What's Behind The Gluten-Free Trend?
I found this article and had to re-blog it. Today the “gluten-free” sections of the food stores are growing and more and more restaurants have “gluten-free items on the menu. So what’s behind it all?
Well, it’s all about the wheat flour used in our food. What we have in our food today is not your Grandmother’s wheat flour. It’s been modified and today’s wheat flour has been accused of being just as bad as sugar for humans. Both man-made products cause the body to crave more food.
Not that many years ago, the letters “GF” on a restaurant menu would likely have puzzled many people. No longer.
These days, a gluten-free lifestyle has become one of the most popular diet trends in the U.S. One in five people now reduces or eliminates gluten, a protein found in wheat, barley, or rye, in their diet, according to a 2015 Gallup poll.

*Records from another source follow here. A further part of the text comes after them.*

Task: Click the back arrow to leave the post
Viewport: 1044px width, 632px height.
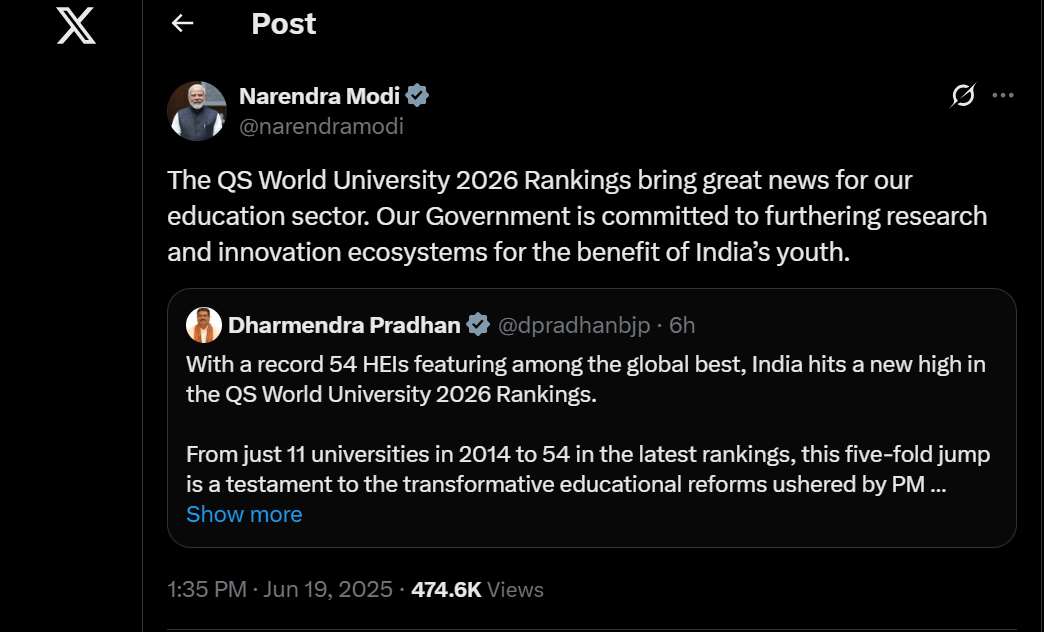Action: 181,23
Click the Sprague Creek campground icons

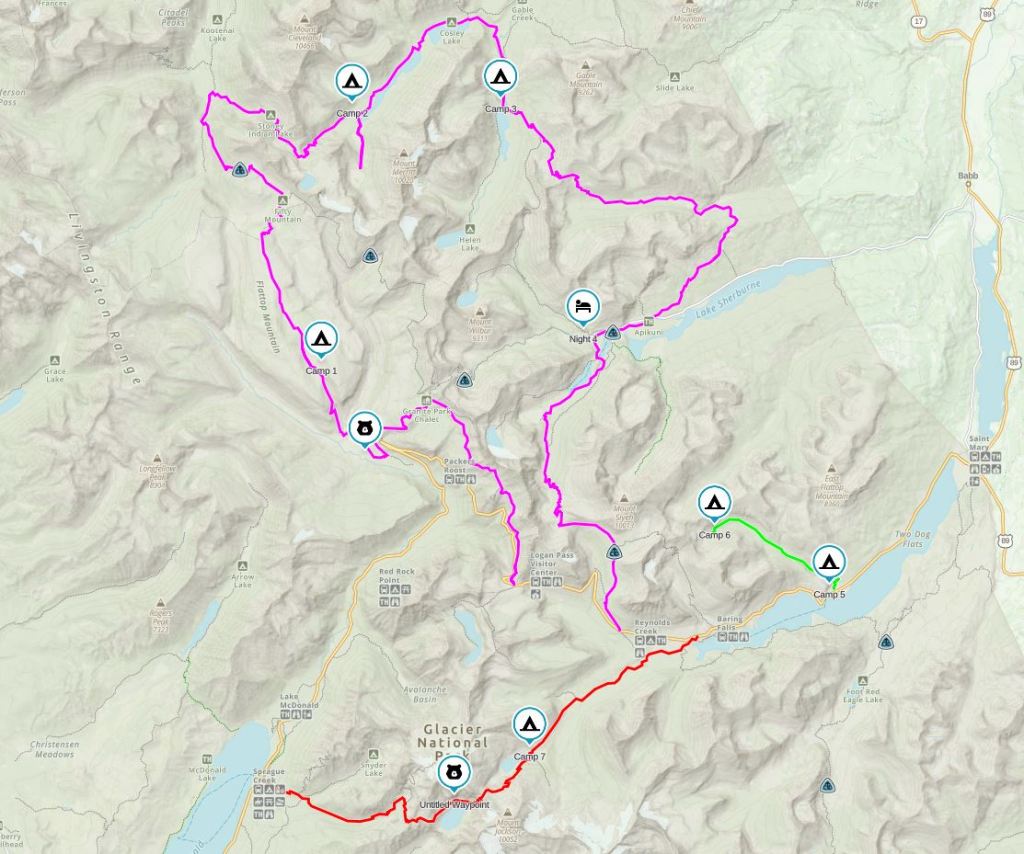pos(270,802)

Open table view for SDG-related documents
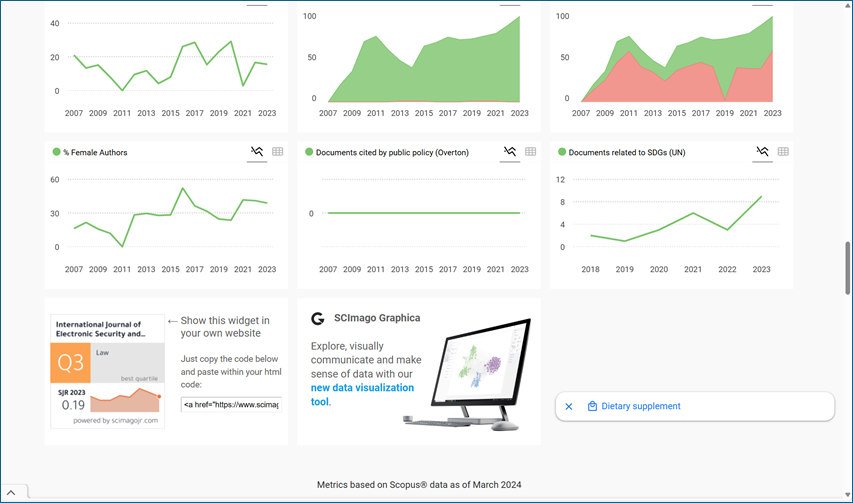pyautogui.click(x=783, y=152)
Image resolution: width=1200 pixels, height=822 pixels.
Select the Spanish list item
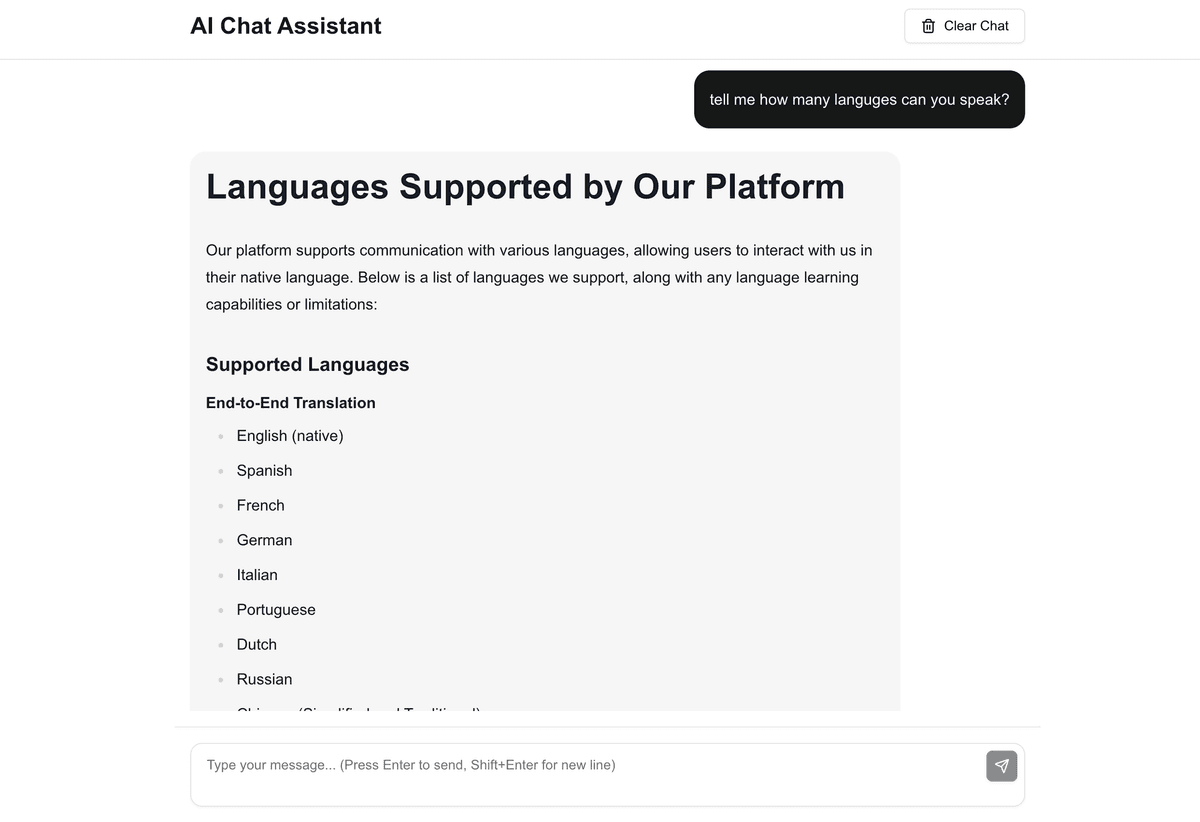(x=264, y=471)
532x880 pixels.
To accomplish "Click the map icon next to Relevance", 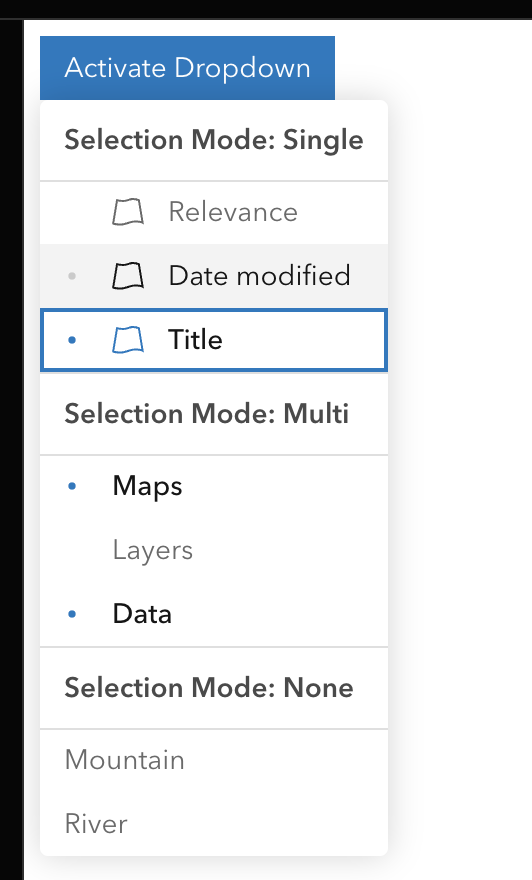I will [x=128, y=212].
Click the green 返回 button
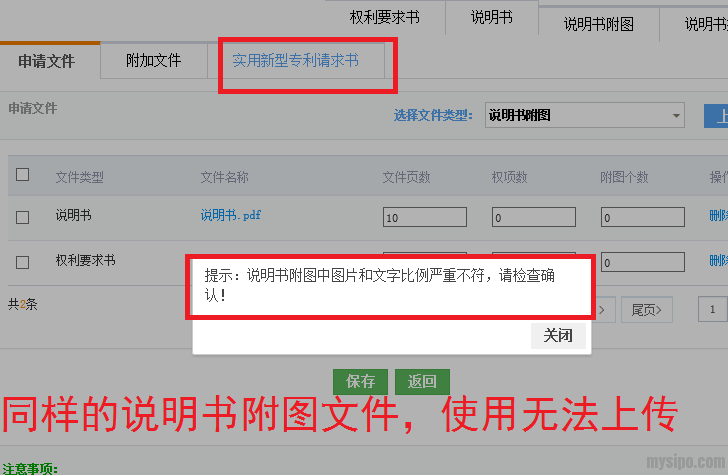 pos(422,382)
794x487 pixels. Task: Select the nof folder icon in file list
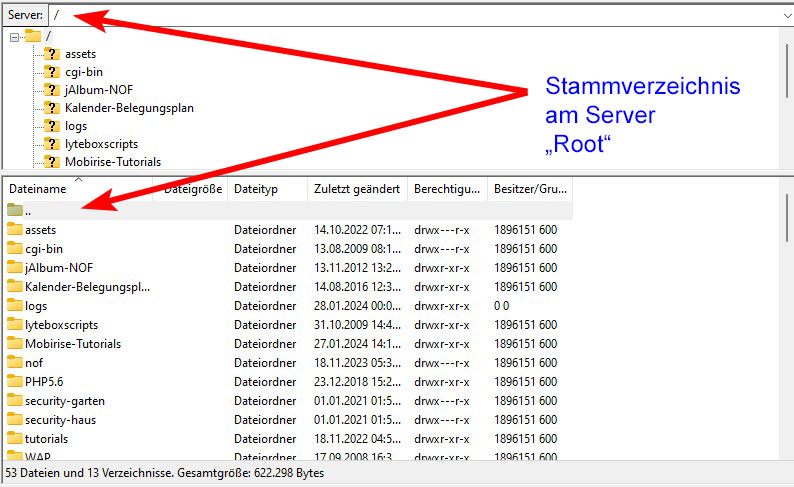14,363
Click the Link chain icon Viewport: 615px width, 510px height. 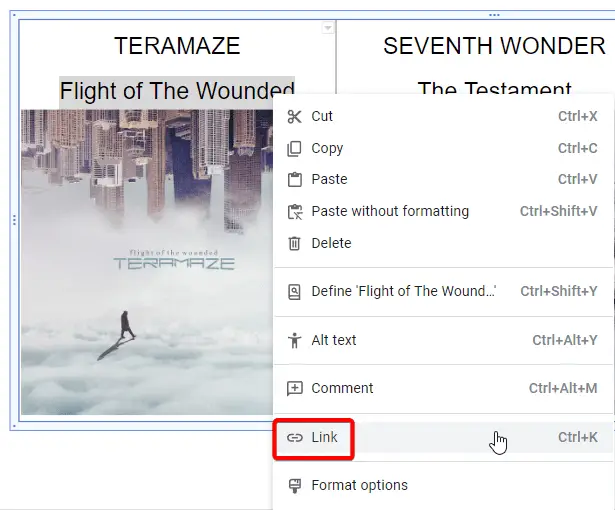click(x=295, y=437)
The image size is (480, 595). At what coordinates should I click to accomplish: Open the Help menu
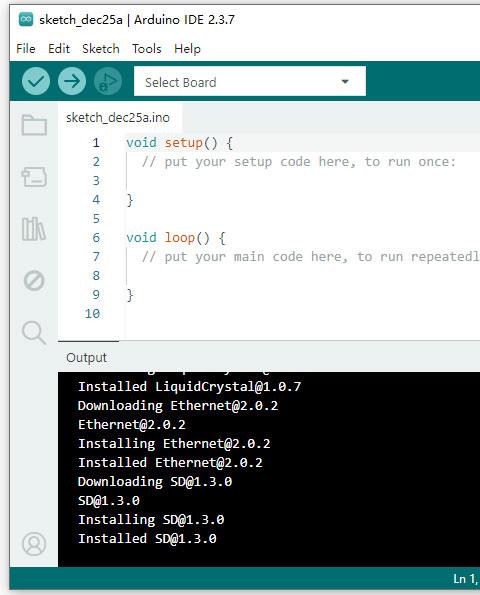[x=187, y=49]
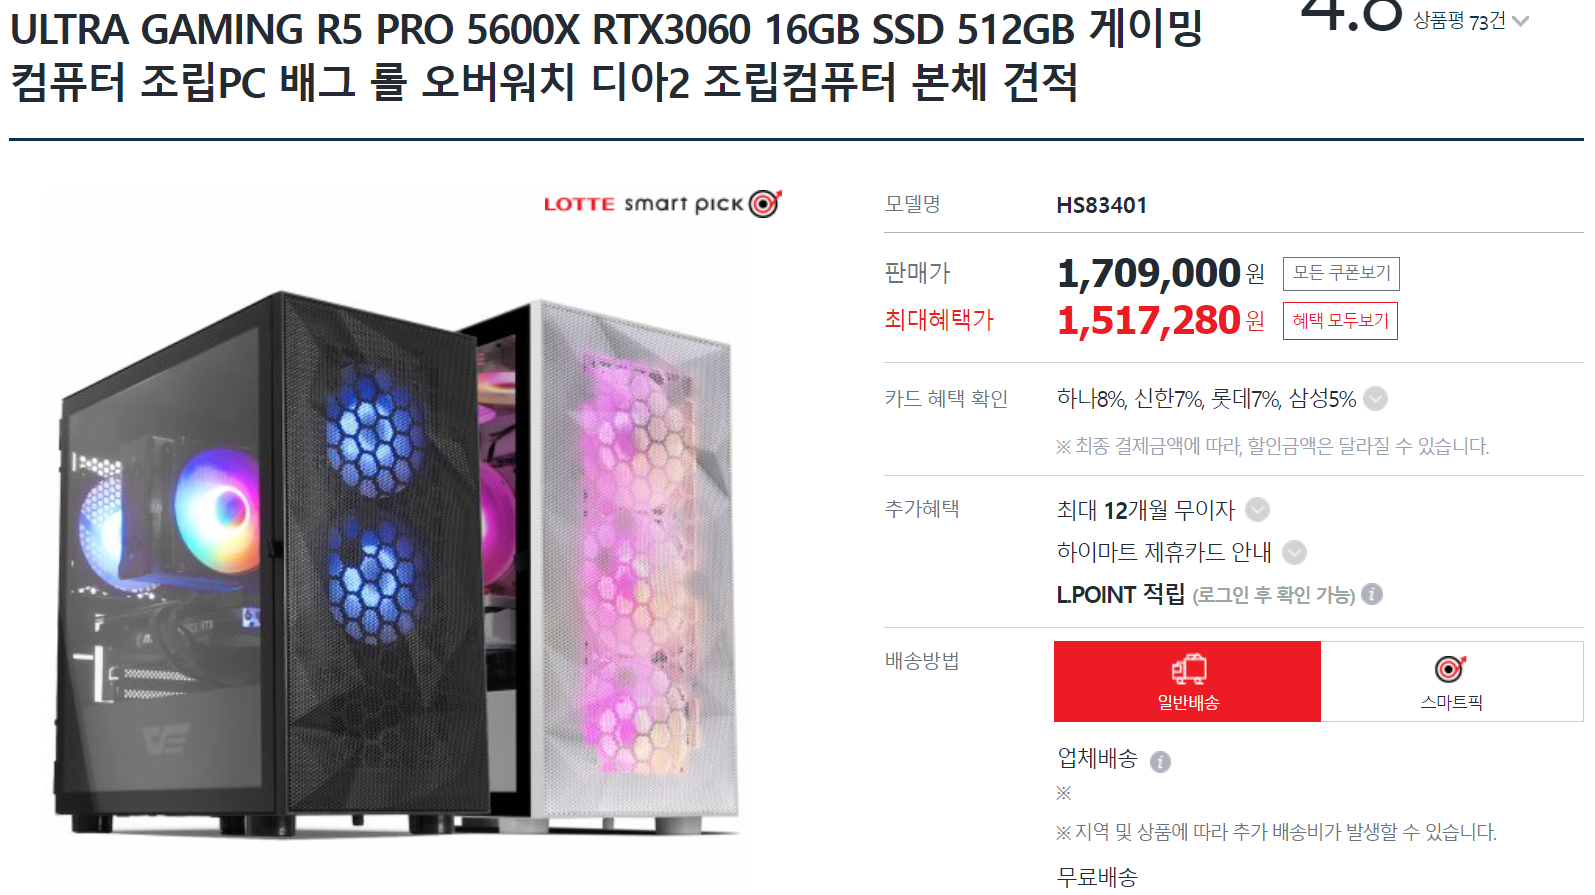Click the 상품평 73건 review count text
Viewport: 1595px width, 895px height.
1459,21
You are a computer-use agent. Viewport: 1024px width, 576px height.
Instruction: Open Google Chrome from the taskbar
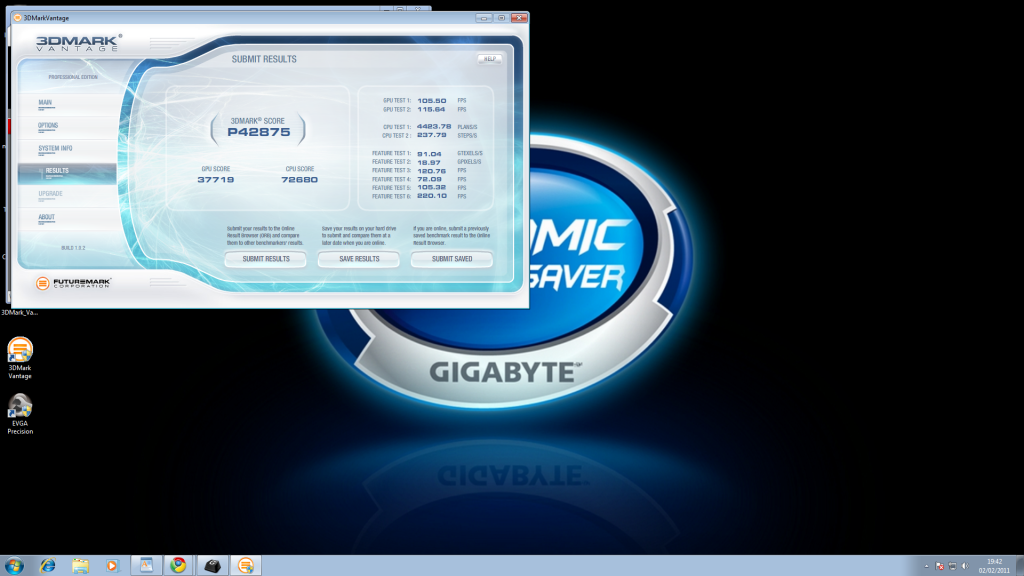pyautogui.click(x=178, y=565)
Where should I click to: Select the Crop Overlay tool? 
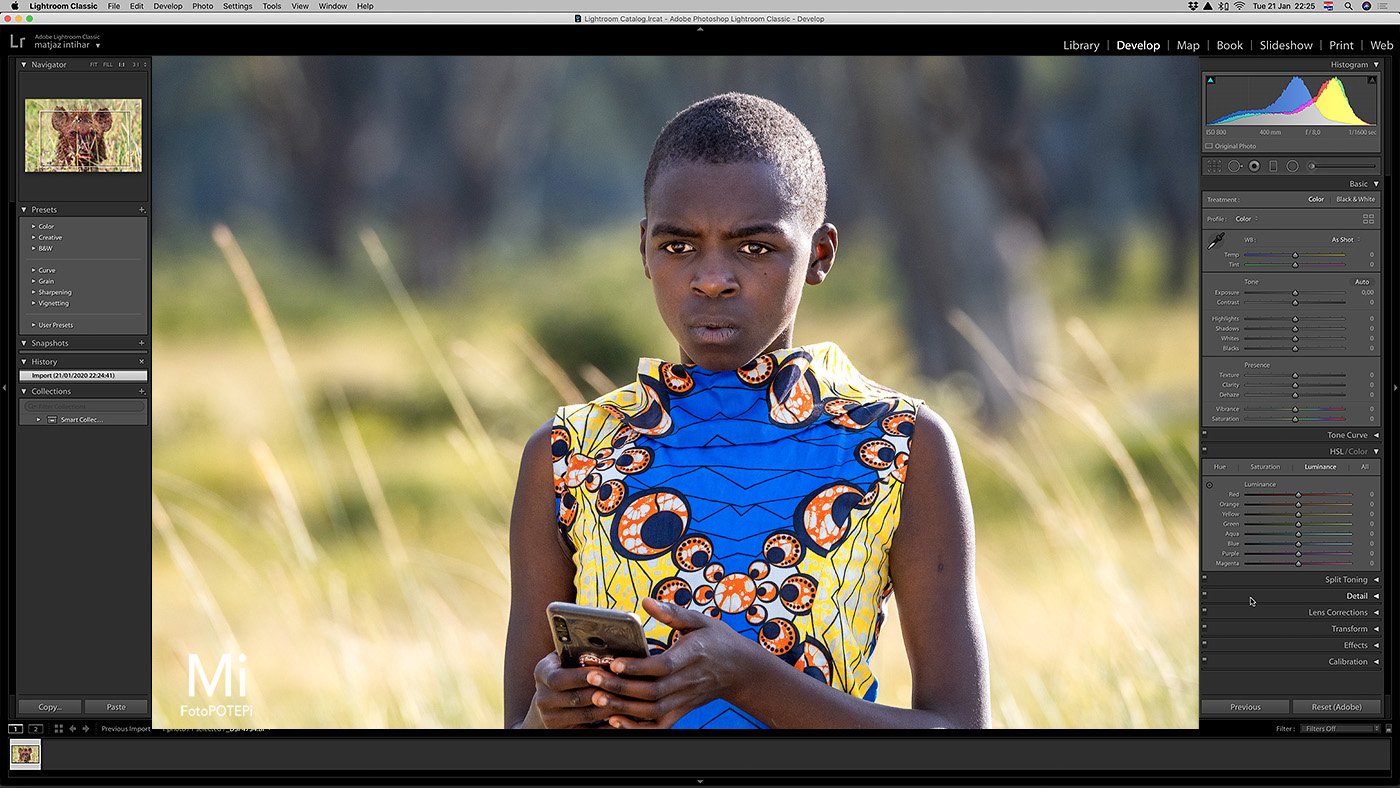[1214, 166]
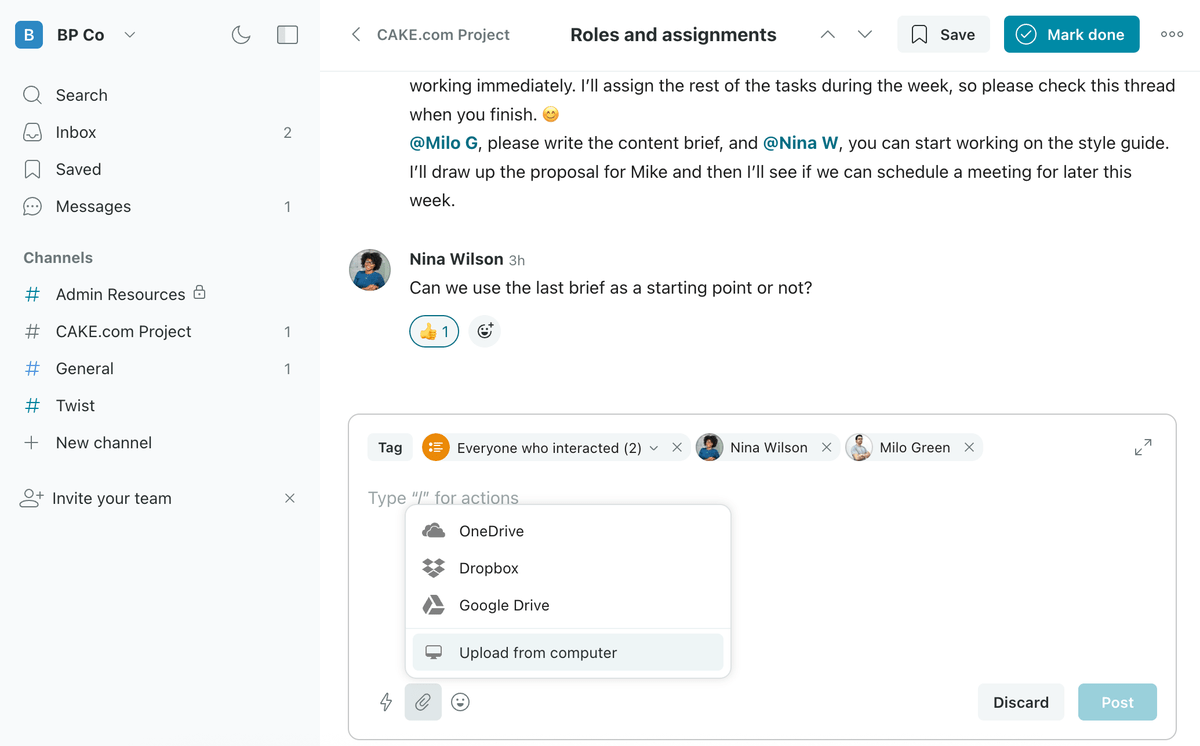Jump to the previous thread with the up arrow
This screenshot has width=1200, height=746.
click(x=827, y=35)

Avoiding gluten is crucial for people with celiac disease. That’s because, in them, gluten damages the small intestine, and nutrients can’t be absorbed. Its symptoms include diarrhea, constipation, bloating, and pain.
But only about 1% of the population has celiac disease, and that number hasn’t changed in recent years, says Hyun-Seok Kim, MD. In a study released earlier this month, he looked at a national survey taken from 2009 to 2014. Although celiac disease numbers remained stable during that time, the number of people following a gluten-free diet tripled, from 0.5% of the population to nearly 2%.
The study’s researchers say that some who follow a gluten-free diet without a diagnosis of celiac disease may have non-celiac gluten sensitivity. People with non-celiac gluten sensitivity have similar symptoms but don’t have celiac disease. People with a wheat allergy may also follow the diet to prevent an allergic reaction.
But do others need to go gluten-free? Maybe not, but because it seems like all-grain in flour seem to be processed, these grains are not the grains that our grandparents could buy. You can buy some whole grain products, but read the labels carefully, some things labeled whole grain is not all whole grain, just partially. If a product has partial whole grain it can still put the words “whole grain” on the label. Be sure you can trust the product. Manufacturers today are using labels as a selling tool.
Who Is Going Gluten-Free, and Why?
Nearly 100 million Americans say they ate gluten-free products in 2015, says William F. Balistreri, MD, a doctor at Cincinnati Children’s Hospital Medical Center. Americans spent an estimated $4 billion on gluten-free products in 2015, he says.
Kim’s research has found that women are more likely than men to avoid gluten, and the diet is more popular among 20- to 39-year-olds. It’s also popular among world-class athletes. In another survey, 41% of 910 world-class athletes and Olympic medalists said they followed a gluten-free diet at least half the time, and most had self-diagnosed their gluten sensitivity. Among the many stars reportedly going gluten-free are Gwyneth Paltrow, Russell Crowe, and Kim Kardashian.
If you think for any reason that you’re easily bloated after a meal or if you are bothered with gas after eating, it won’t hurt to try a gluten-free diet for a couple weeks and see if there’s any difference. It’s simple really, gluten-free products use rice flour instead of other grains. Anything you buy that is made with flour will have gluten unless it states on the package “gluten-free”.